= EXERCISE =
Extract the data from its first line through the line with "Action: [x=1101, y=93]", copying each line unchanged and leaving out the pictures.

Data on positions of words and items

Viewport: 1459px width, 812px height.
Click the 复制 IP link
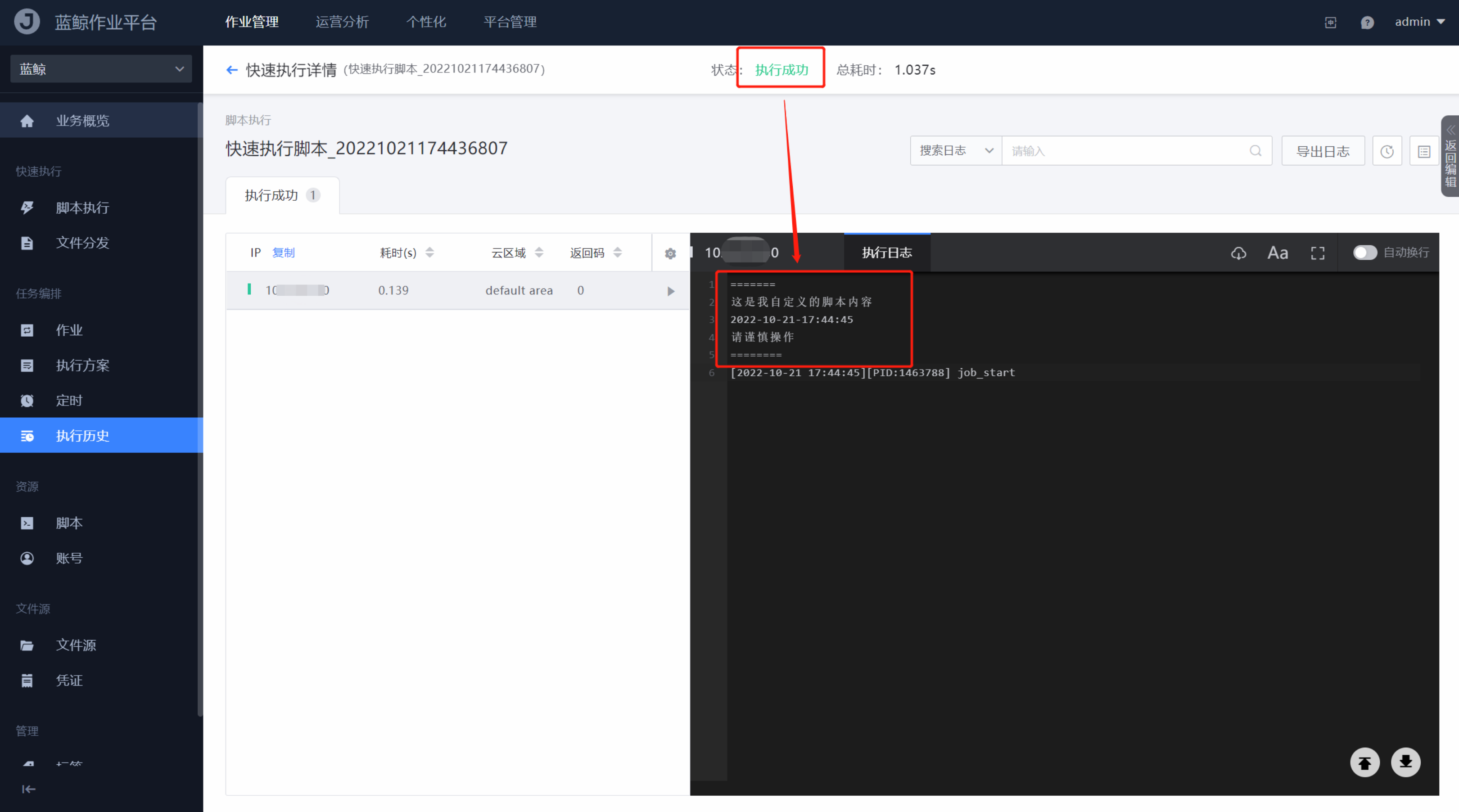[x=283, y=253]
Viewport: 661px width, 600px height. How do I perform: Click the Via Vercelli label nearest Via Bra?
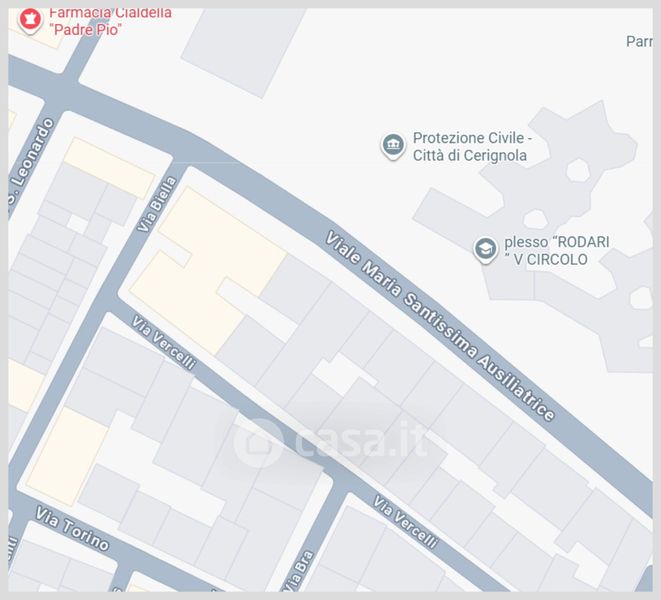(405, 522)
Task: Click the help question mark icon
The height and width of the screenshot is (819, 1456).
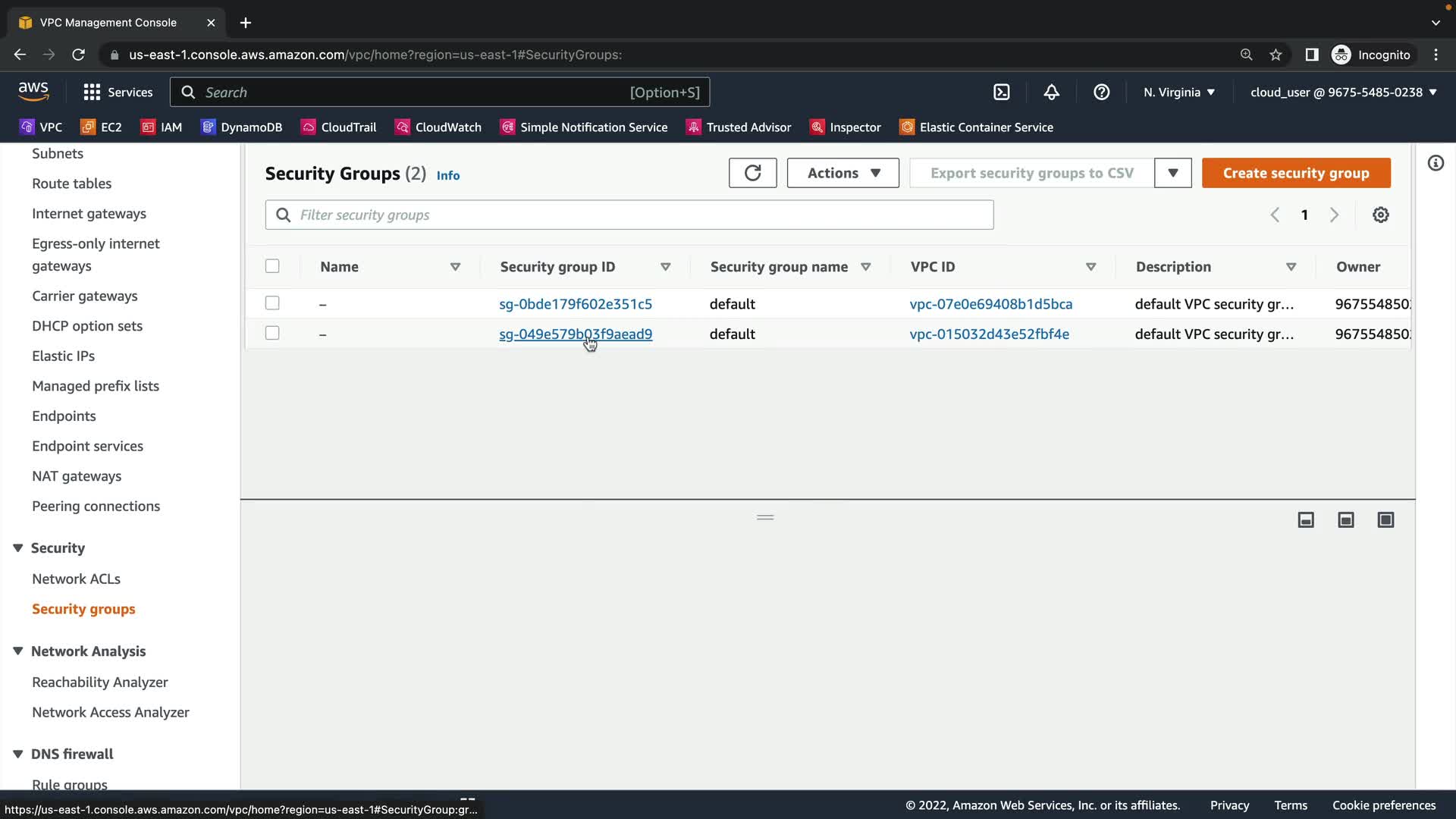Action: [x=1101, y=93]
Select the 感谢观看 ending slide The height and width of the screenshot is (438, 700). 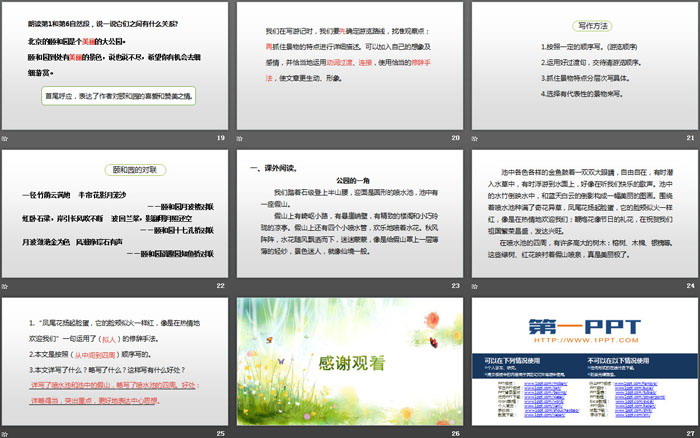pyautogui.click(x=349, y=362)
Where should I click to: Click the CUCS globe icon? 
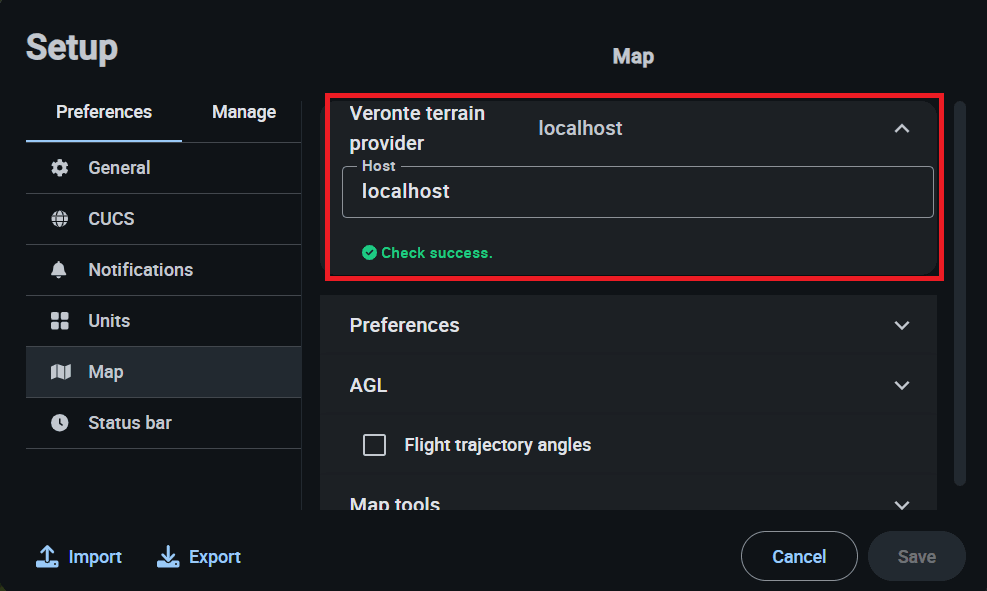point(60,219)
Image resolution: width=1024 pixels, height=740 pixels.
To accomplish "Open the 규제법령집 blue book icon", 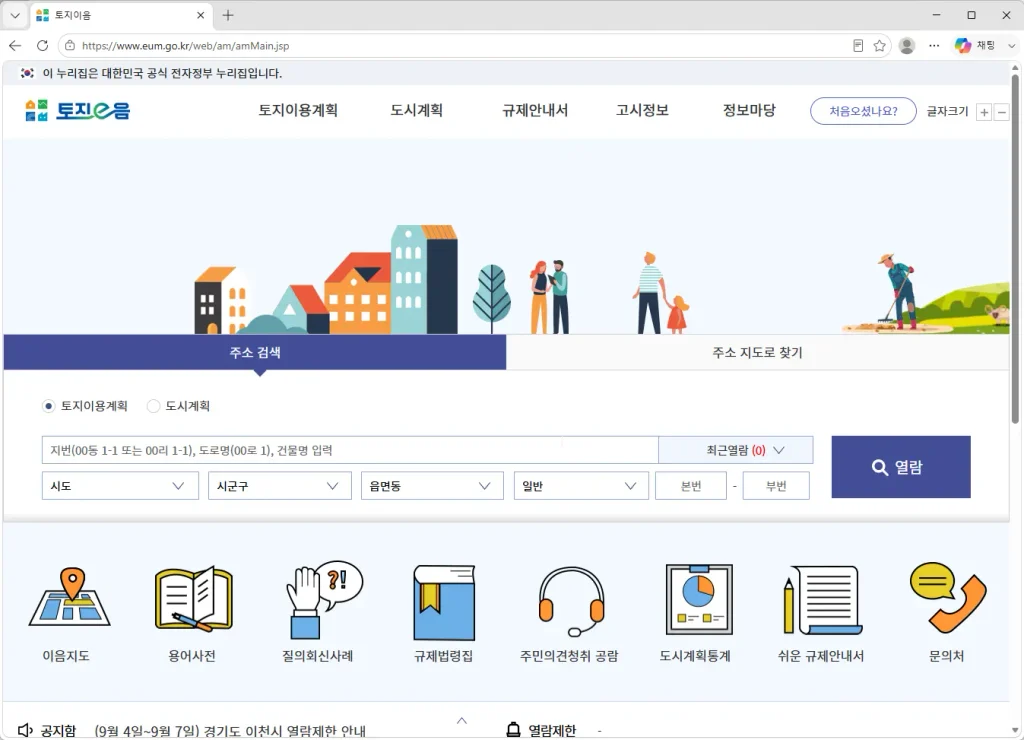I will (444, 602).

= EXERCISE RESULT =
Viewport: 1459px width, 812px height.
Click the 复制 IP link
[x=283, y=253]
Viewport: 661px width, 600px height. How do I perform: Click the Via Vercelli label nearest Via Bra?
(405, 522)
Task: Click the help question mark icon
The height and width of the screenshot is (819, 1456).
Action: [x=1101, y=93]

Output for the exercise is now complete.